Models w/Contrastive Learning Objective

UKPLab / sentence-transformers

State-of-the-Art Text Embeddings

https://www.sbert.net

Apache License 2.0

15.22k stars 2.47k forks source link

Models w/Contrastive Learning Objective #1202

Open PrithivirajDamodaran opened 3 years ago

PrithivirajDamodaran commented 3 years ago

Thank you for your awesome work in the sentence embedding space !

I would like your help on couple of questions:

Please point out the models which are fine-tuned using contrastive learning loss as opposed to cross-entropy loss under the sentence transformer models.
Also what's the difference between the Anchor, Positive , Negative based Triplet objective function used in the original S-BERT paper and contrastive objective..

Thanks in Advance

nreimers commented 3 years ago

None of the uploaded models have been trained with contrastive learning, as it performs rather poorly compared to MultipleNegativesRankingLoss

https://www.sbert.net/docs/package_reference/losses.html#contrastiveloss You have pairs and a label, that indicate if the pair is positive (and should be close in vector space) or if it is negative (and should be far away in vector space)
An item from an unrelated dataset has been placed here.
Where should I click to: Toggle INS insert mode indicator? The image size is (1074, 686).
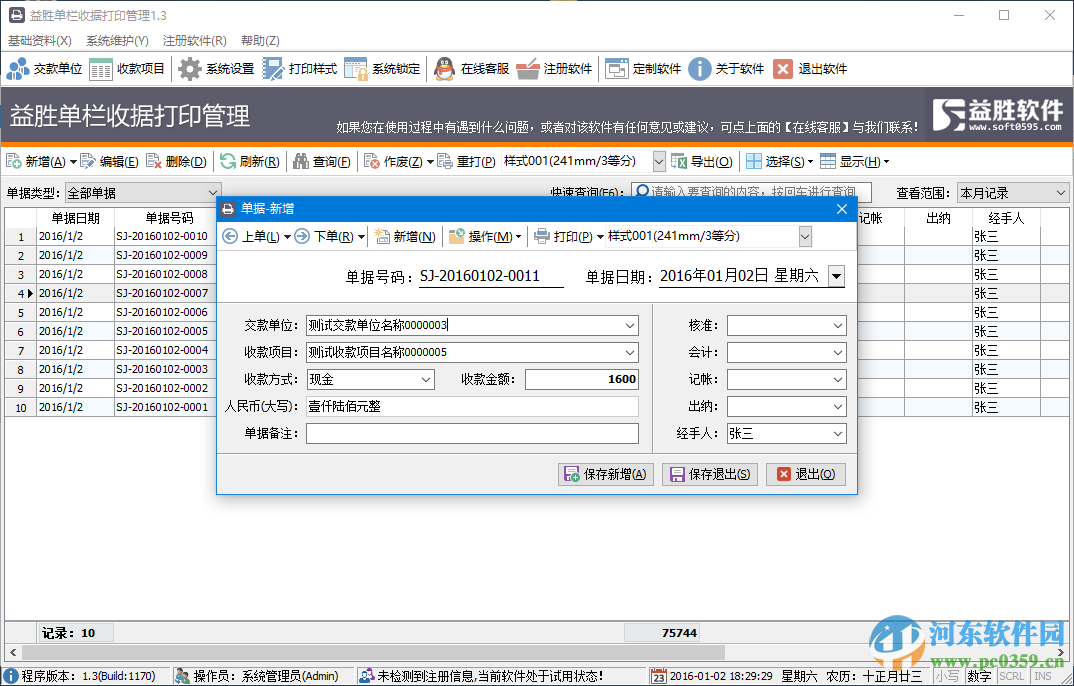coord(1040,675)
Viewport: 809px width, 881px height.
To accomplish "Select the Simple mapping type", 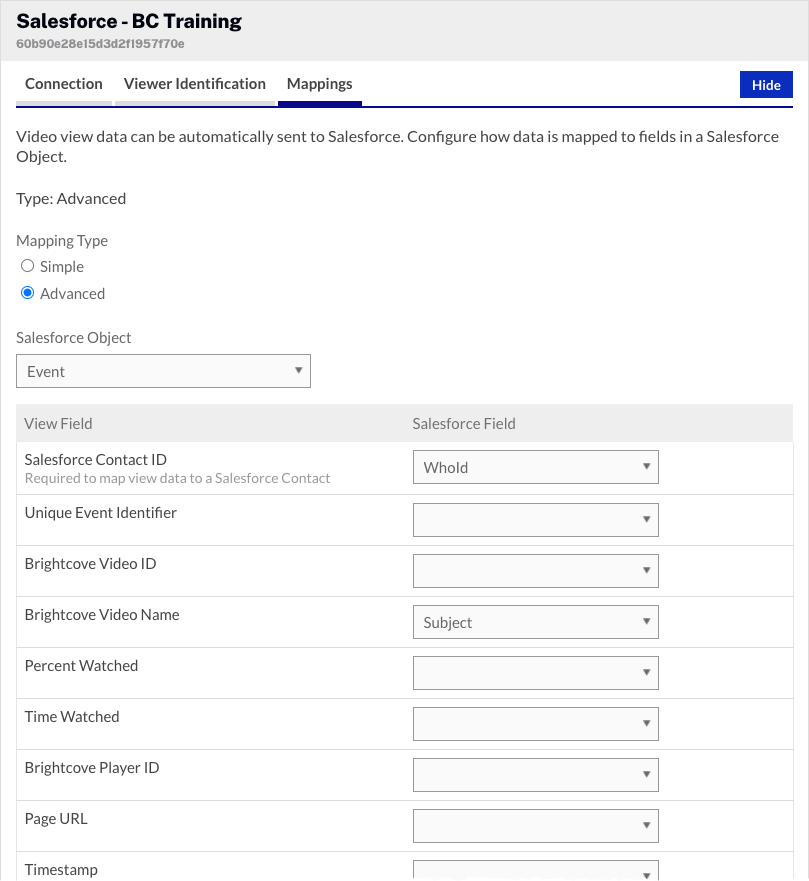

PrithivirajDamodaran commented 3 years ago

Thank you ! Got it, but for all practical purposes using an anchor, positive and negative pairs still falls under the rubric of "contrastive learning" as we show pairs for the model to learn a metric... say a similarity metric even though the learning objective is slightly different compared to the vanilla contrastive loss..

..and so all models are trained with MultipleNegativesRankingLoss ?

nreimers commented 3 years ago

The most recent msmarco models have been trained with MarginMSE loss, the other (most recent) models with MultipleNegativesRankingLoss

PrithivirajDamodaran commented 3 years ago

Thanks a lot

One last question..is there a place where I can see which models are trained with which loss functions somewhere in the repo or in the sbert site ?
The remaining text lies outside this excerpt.